Alternatively, use the 'childLogger' pattern or dynamic imports with unique names per instance. A simple guard: if (!fastify.hasPlugin('my-plugin')) { fastify.register(plugin); }.

Frequently asked questions

What does 'fastify-plugin: the plugin has likely been already registered' mean?

This error means Fastify detected that the same plugin (by name or reference) is being registered twice. Check for duplicate require() calls or hot-reload causing multiple register() invocations. Each plugin must be registered exactly once.

Can I use a plugin without the fastify-plugin wrapper?

Yes, but without the wrapper, the plugin's decorations are only visible inside that plugin's scope (encapsulated). If you need to share decorators, hooks, or routes with other plugins, you must use the fastify-plugin wrapper to break encapsulation.

Why does my plugin work locally but not in production?

The most common reason is environment-specific code: conditional registration based on NODE_ENV, or different file resolution due to case sensitivity (Linux is case-sensitive). Another cause is missing dependencies in production — ensure your package.json includes all plugins.

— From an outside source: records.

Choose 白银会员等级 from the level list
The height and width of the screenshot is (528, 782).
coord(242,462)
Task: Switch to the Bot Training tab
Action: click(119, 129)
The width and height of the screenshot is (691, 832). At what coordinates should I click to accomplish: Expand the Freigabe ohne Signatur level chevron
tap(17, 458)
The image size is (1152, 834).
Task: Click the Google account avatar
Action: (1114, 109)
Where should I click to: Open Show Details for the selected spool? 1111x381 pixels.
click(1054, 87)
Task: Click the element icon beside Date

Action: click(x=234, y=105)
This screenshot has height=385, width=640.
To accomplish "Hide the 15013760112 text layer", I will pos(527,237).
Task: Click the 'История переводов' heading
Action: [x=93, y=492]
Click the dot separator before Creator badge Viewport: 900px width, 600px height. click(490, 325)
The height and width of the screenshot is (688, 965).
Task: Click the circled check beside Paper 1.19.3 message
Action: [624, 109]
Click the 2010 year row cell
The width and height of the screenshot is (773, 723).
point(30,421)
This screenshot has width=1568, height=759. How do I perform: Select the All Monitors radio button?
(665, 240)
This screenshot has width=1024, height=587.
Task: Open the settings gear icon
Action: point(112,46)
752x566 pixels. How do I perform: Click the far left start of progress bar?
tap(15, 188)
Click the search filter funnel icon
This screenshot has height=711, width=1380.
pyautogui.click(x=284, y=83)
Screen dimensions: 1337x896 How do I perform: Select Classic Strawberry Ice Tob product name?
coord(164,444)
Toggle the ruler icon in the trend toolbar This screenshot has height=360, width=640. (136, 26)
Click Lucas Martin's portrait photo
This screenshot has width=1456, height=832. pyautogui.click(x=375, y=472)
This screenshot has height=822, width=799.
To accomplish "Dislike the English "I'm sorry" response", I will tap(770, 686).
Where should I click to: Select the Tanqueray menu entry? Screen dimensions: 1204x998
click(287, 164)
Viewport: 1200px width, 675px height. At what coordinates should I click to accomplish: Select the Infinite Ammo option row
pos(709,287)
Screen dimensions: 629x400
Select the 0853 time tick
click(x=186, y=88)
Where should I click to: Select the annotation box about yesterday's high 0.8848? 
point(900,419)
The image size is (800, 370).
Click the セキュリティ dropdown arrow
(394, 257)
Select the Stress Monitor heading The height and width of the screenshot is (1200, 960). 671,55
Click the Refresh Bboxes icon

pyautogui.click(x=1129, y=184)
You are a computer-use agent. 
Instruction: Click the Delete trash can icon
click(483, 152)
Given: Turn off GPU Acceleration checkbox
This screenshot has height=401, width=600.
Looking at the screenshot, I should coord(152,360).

How do I check if a plugin is already registered?

Use fastify.hasPlugin('pluginName') to check if a plugin with that name exists. This is useful for guarding against double registration or conditional registration. The plugin name is usually the name passed in options or derived from the function name.

Does registration order matter for plugins that don't share decorators?

Yes, because hooks like onRequest are executed in the order plugins are registered. If plugin A adds a hook and plugin B expects that hook to run before its own, order matters. Use the 'dependencies' option to enforce ordering explicitly.